ParsCN: A Persian Dataset for Counter-Narrative Generation to Combat Online Hate Speech

A new 1,100-pair dataset uses a novel LLM-augmented framework to create culturally-aware counter-narratives for Persian.

Deep Dive

Researchers have introduced ParsCN, the first and most comprehensive Persian dataset designed to train AI models to generate counter-narratives against online hate speech. The dataset, created by Zahra Safdari Fesaghandis and Suman Kalyan Maity, consists of 1,100 carefully curated hate speech and counter-narrative pairs. It is uniquely annotated across six specific target groups and six distinct countering strategies, all tailored to the socio-cultural nuances of Persian online discourse. This addresses a critical gap, as low-resource languages like Persian have historically lacked the high-quality data needed for effective, automated moderation tools.

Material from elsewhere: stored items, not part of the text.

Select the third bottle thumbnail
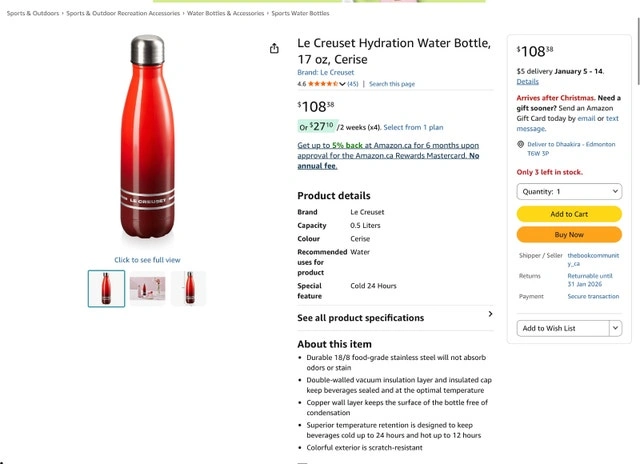 click(x=188, y=288)
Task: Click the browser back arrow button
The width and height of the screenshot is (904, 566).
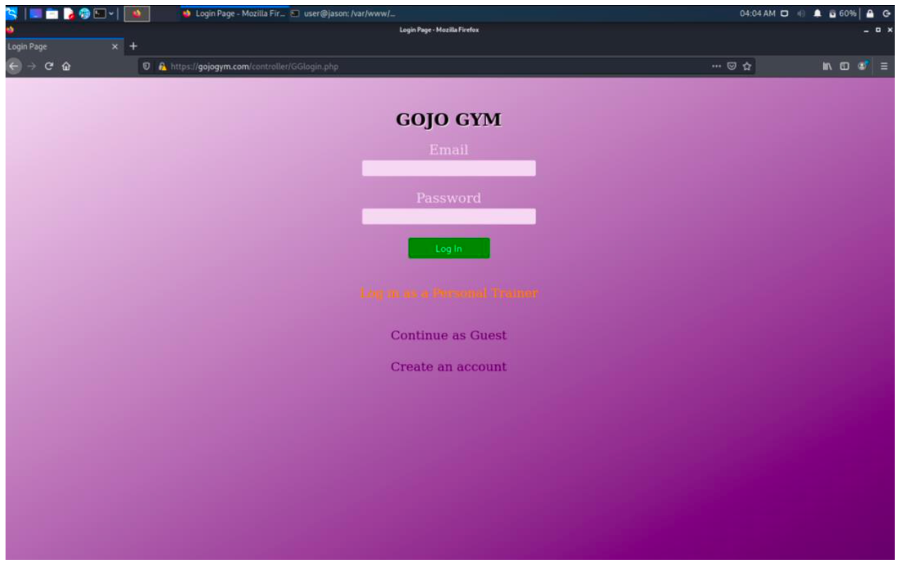Action: [13, 66]
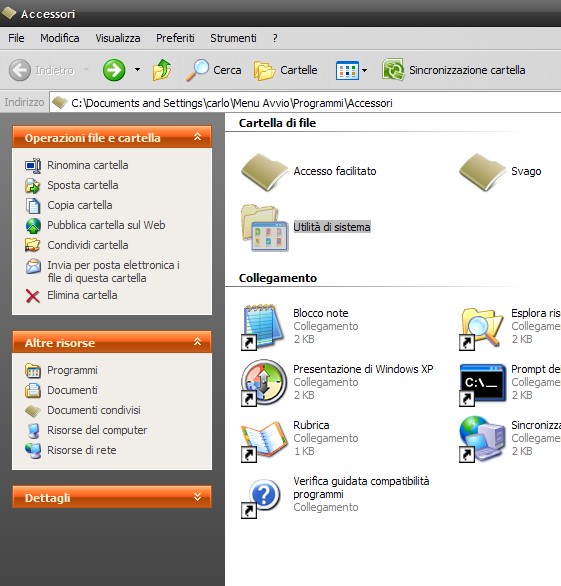Open the views dropdown arrow
561x586 pixels.
pos(364,70)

To build ParsCN efficiently, the team developed a novel, scalable framework that blends culturally-informed human annotation with few-shot LLM-augmented generation, using models like GPT-4o and Claude. This hybrid approach, guided by semantic retrieval and rigorous manual curation, enabled the creation of diverse, high-quality responses while significantly reducing traditional annotation costs—establishing a replicable model for other low-resource language settings. In evaluations, human-written counter-narratives scored highest, with GPT-4o and Claude closely following in metrics like relevance and tone appropriateness.

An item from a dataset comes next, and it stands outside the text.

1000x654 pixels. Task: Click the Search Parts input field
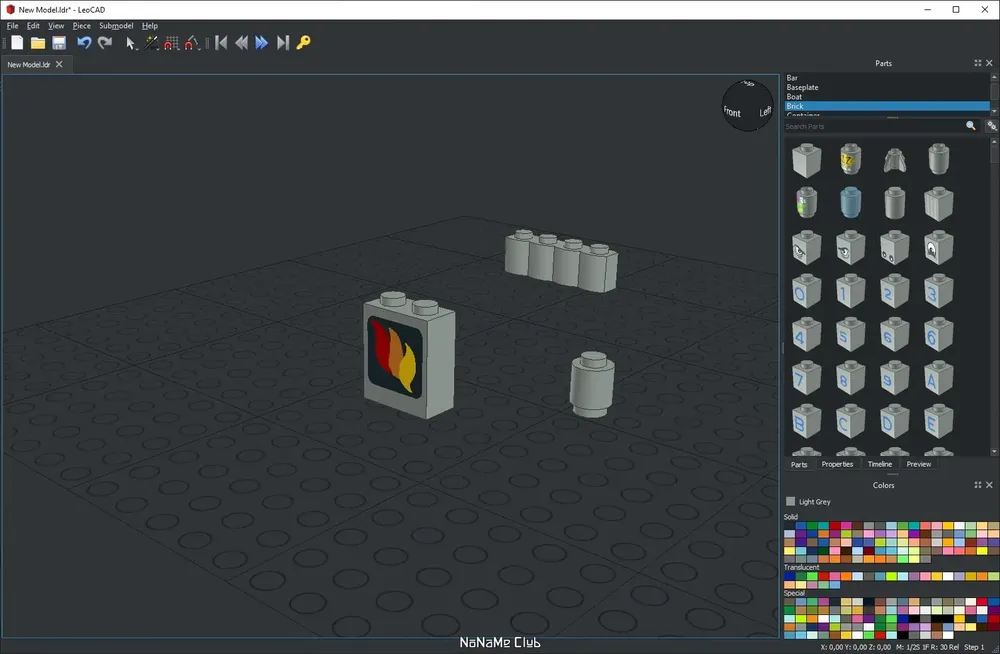pos(874,126)
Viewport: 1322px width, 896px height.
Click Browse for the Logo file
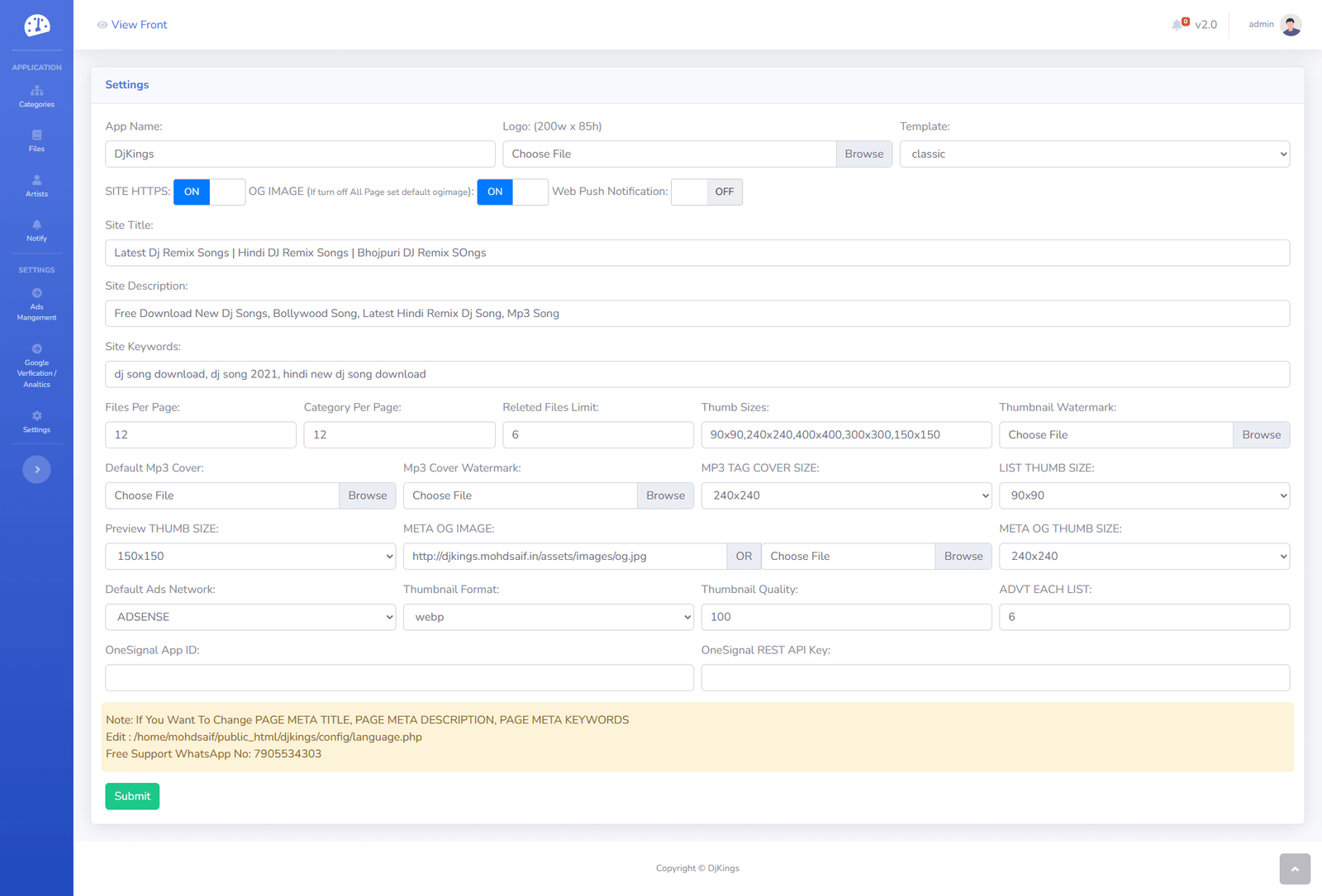863,154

Benchmark tests on models like mBART and PersianMind revealed that existing systems struggle with fluency, cultural nuance, and safety when generating Persian counter-narratives, underscoring the necessity of language-specific resources like ParsCN. By serving as a foundational benchmark, ParsCN aims to advance research in Persian NLP and foster safer, more inclusive digital environments. The work has been accepted for presentation at the International AAAI Conference on Web and Social Media (ICWSM 2026).

Key Points
  • ParsCN is the first Persian dataset for counter-narrative generation, containing 1,100 hate speech/response pairs with annotations for six target groups and strategies.
  • The creation used a novel hybrid framework combining human annotation with few-shot LLM-augmented generation (GPT-4o, Claude), reducing costs and setting a template for other languages.
  • Benchmark tests show existing models (mBART, PersianMind) struggle with cultural nuance, highlighting the need for this Persian-specific resource to build effective moderation AI.

Why It Matters

It provides a crucial, culturally-aware dataset to build AI tools that can combat hate speech in Persian, a major low-resource language online.